Growing up in a multigenerational family in Richmond, Virginia, Johns Hopkins emergency medicine resident Nelson Malone knew that his grandparents, like many others in his community, struggled to make ends meet. However, it wasn’t until 2021, while working on his master’s degree in public health at Johns Hopkins, that he learned his late grandmother, Marion Malone, generated additional income for the family in the 1950s by cleaning floors and patient rooms at The Johns Hopkins Hospital.
Now Malone thinks about her every day, as he traverses those same corridors to treat patients in the emergency department. He also remembers her as he interacts with people from all walks of life. “It’s so rewarding to be able to help people in critical moments related to their physical and mental health, housing insecurity and other issues of well-being,” he says.
Although Marion Malone died in January 2022, she was able to attend her grandson’s graduation from Harvard Medical School in 2021.
The Path to Medicine and Racial Justice Advocacy
From the outset of his career, Malone advocated for people of color and minorities in medicine. Having earned his bachelor’s degree at Howard University as a first-generation student, he developed a passion to address inequities in health and health care. Continuing his studies at Harvard Medical School, he served as the chapter president of the Student National Medical Association and co-founder/co-chair of the Harvard Medical School/Harvard School of Dental Medicine Racial Justice Coalition. He received the 2020–21 Harvard Medical School Presidential Scholars Public Service Award.
Malone also completed a master’s degree from the Johns Hopkins Bloomberg School of Public Health. As a Sommer Scholar, he focused on biostatistics/epidemiology, leadership and health policy. He was also part of the inaugural Johns Hopkins Health Policy Institute, serving as legislative intern to Maryland State Senator Antonio Hayes, during the 2020 Maryland General Assembly.

- [Stored items]

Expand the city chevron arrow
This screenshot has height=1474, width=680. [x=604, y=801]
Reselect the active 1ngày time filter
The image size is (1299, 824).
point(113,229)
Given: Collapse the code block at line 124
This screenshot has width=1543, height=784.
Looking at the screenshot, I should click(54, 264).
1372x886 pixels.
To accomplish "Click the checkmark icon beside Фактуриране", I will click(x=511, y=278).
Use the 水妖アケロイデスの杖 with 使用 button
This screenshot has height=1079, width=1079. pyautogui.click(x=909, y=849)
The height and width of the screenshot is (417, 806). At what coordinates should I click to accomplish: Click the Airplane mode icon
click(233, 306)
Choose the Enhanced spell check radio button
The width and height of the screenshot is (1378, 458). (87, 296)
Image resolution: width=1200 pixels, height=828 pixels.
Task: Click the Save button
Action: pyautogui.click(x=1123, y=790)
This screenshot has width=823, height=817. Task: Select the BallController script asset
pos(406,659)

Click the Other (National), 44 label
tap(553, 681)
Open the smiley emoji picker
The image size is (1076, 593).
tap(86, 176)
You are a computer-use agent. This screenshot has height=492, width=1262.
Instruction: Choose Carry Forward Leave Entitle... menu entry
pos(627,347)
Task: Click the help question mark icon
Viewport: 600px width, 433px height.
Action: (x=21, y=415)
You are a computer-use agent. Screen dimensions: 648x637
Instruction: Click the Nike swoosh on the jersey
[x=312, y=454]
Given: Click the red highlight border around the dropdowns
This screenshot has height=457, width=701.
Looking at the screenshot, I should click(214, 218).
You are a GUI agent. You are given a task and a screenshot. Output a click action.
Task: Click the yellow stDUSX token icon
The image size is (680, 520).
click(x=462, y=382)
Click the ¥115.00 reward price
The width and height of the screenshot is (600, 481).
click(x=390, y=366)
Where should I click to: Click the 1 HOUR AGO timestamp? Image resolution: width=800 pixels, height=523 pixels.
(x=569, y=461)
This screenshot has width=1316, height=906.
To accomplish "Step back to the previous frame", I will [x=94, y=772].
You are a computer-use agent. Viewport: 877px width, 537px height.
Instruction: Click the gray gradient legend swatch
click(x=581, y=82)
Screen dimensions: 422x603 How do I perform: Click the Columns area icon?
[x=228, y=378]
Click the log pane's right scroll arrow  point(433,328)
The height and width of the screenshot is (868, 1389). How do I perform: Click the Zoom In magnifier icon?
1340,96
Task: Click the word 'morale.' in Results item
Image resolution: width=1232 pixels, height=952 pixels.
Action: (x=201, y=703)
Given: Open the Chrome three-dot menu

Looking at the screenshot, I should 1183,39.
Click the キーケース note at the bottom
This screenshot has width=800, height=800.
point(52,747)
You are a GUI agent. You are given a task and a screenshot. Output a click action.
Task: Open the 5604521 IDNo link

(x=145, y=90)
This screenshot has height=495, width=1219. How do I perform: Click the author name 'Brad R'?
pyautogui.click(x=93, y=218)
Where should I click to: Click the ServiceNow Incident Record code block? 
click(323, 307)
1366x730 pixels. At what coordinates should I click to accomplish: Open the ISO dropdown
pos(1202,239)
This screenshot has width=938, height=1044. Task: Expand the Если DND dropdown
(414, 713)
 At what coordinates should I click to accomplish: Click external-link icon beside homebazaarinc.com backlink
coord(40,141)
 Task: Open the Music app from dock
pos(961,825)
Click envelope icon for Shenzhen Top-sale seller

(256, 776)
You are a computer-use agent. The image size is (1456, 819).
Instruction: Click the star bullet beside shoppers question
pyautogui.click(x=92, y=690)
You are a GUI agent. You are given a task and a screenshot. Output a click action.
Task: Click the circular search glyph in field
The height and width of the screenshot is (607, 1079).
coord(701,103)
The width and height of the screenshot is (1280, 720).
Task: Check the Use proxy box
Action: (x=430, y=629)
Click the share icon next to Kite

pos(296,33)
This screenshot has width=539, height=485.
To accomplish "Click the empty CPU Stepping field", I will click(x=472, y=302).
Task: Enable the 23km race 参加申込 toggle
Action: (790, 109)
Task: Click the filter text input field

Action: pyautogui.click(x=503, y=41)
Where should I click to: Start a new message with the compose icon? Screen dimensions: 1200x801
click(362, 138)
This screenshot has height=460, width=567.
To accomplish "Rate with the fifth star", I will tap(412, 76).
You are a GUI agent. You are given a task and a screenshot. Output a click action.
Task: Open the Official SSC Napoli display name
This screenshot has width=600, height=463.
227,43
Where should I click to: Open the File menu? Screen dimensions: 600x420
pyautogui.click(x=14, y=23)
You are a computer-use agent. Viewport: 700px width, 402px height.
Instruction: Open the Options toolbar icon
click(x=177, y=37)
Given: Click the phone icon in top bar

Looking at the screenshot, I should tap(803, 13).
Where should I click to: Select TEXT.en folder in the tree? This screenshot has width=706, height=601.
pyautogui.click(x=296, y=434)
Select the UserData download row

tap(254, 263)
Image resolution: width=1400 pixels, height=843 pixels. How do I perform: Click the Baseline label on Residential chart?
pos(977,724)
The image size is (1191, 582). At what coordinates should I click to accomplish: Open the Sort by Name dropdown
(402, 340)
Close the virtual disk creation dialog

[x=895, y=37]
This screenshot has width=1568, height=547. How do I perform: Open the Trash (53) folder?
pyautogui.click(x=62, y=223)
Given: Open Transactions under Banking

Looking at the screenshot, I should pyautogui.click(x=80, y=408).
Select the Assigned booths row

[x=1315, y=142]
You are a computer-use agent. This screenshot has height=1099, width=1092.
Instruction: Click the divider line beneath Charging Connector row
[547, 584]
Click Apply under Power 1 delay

- [Problems to solve]
1: Write out the part of the article about Nelson Malone starting with "The Path to" and going on through "Public Service Award.".
2: In the article about Nelson Malone, what award did Malone receive while at Harvard Medical School?
3: List every school that the article about Nelson Malone says Malone studied at.
The stored items aren't needed here.

- [Answers given]
1:
The Path to Medicine and Racial Justice Advocacy
From the outset of his career, Malone advocated for people of color and minorities in medicine. Having earned his bachelor’s degree at Howard University as a first-generation student, he developed a passion to address inequities in health and health care. Continuing his studies at Harvard Medical School, he served as the chapter president of the Student National Medical Association and co-founder/co-chair of the Harvard Medical School/Harvard School of Dental Medicine Racial Justice Coalition. He received the 2020–21 Harvard Medical School Presidential Scholars Public Service Award.

2: The 2020–21 Harvard Medical School Presidential Scholars Public Service Award.

3:
Howard University
Harvard Medical School
Johns Hopkins Bloomberg School of Public Health